● RECORDED DATA:
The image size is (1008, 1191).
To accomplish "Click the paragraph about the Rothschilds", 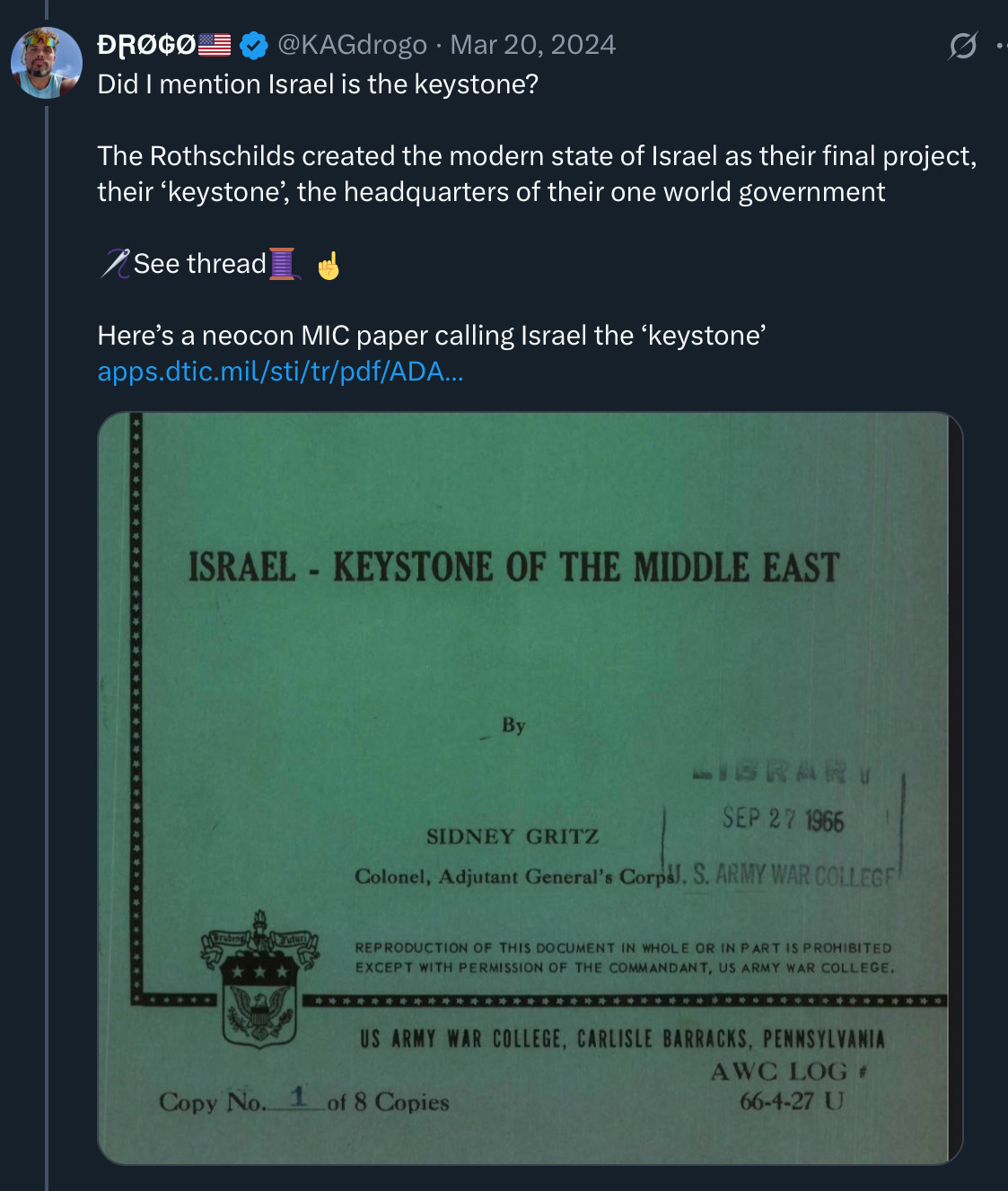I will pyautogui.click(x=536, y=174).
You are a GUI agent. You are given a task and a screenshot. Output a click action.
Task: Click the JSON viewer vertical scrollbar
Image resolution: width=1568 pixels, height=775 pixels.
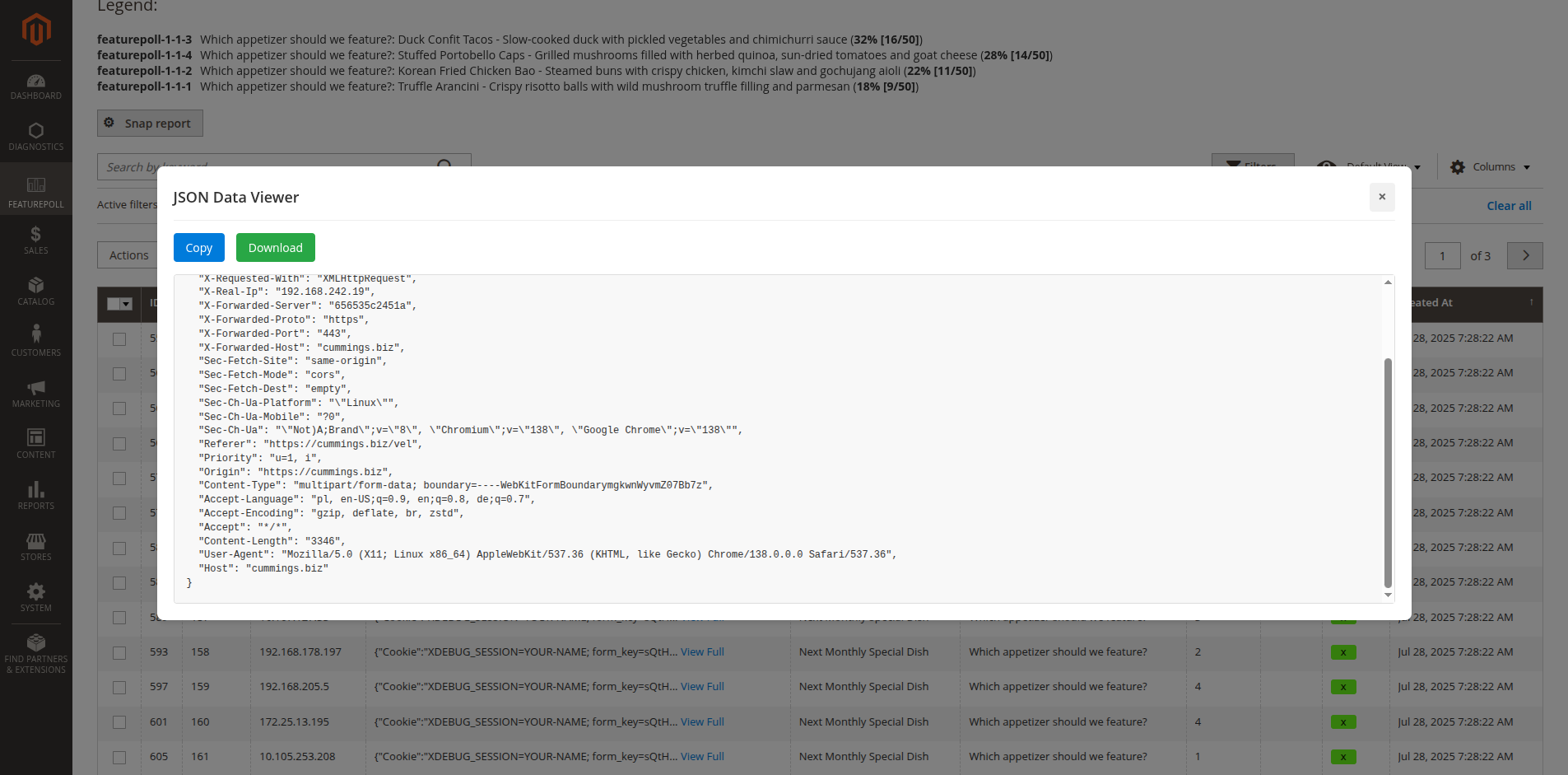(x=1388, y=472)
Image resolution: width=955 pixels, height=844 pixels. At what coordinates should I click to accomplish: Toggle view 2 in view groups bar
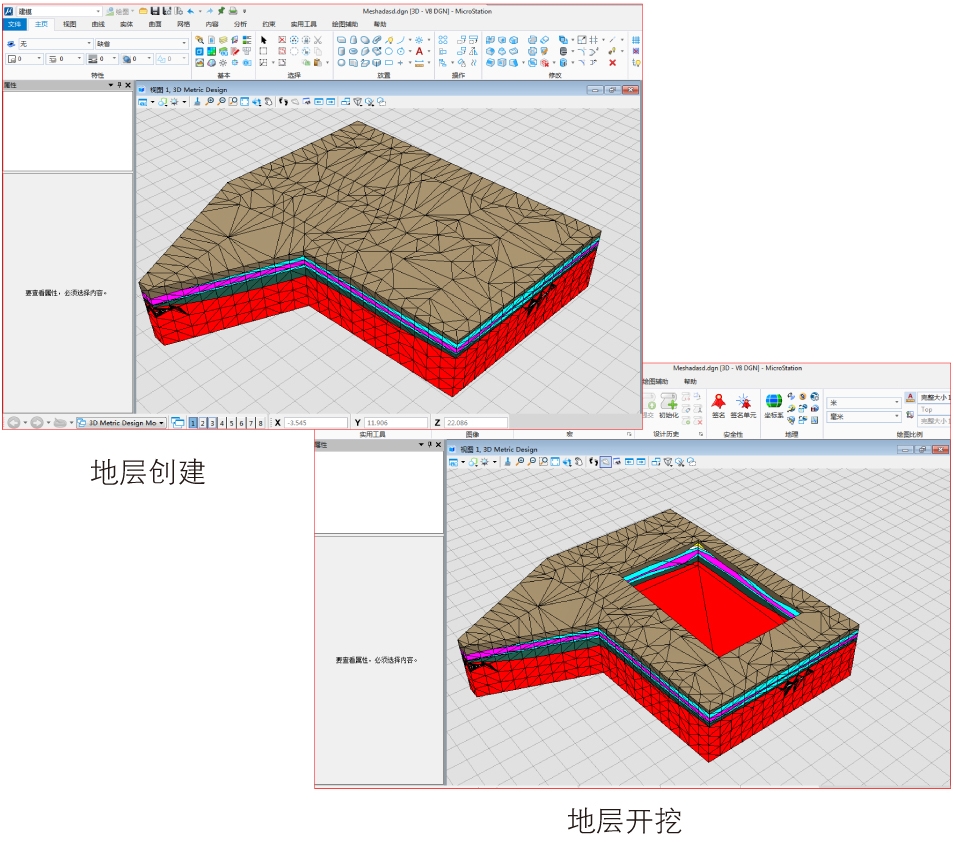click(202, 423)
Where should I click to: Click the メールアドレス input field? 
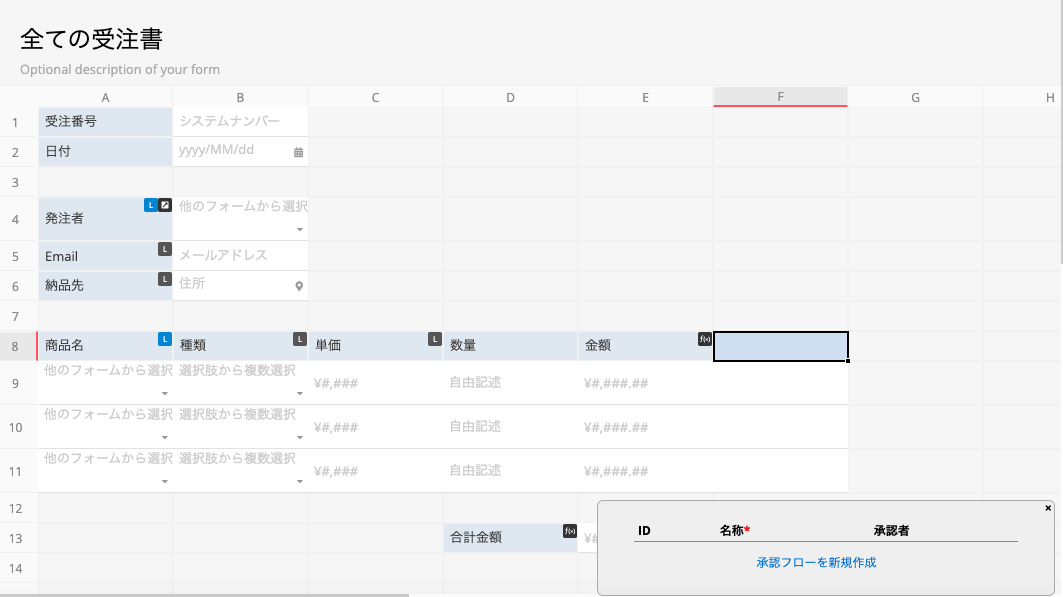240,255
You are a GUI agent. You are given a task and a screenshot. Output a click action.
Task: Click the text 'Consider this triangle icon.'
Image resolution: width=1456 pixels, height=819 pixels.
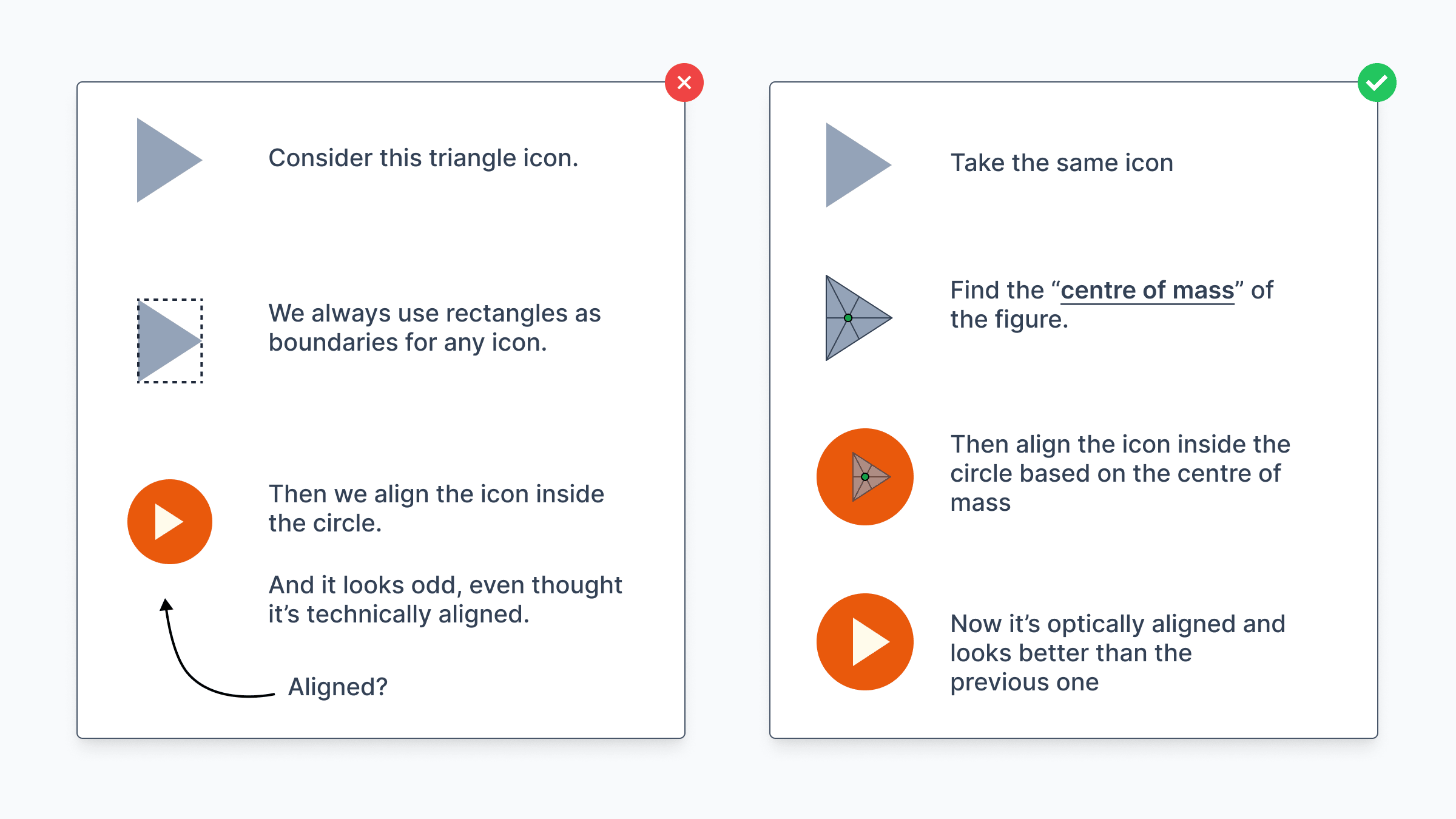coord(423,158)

● WHAT TO DO:
What is needed is a word-for-word repeat of every line from the line with "Image resolution: width=1568" to the end of the entries above; leave out the pictures.

● ANSWER FOR THE TASK:
Image resolution: width=1568 pixels, height=775 pixels.
(x=1388, y=472)
Image resolution: width=955 pixels, height=844 pixels. At what coordinates should I click to accomplish: Toggle view 2 in view groups bar
click(202, 423)
Where should I click to: Click the メールアドレス input field? 
240,255
You are a GUI agent. You are given a task and a screenshot. Output a click action.
Task: Click the text 'Consider this triangle icon.'
Image resolution: width=1456 pixels, height=819 pixels.
coord(423,158)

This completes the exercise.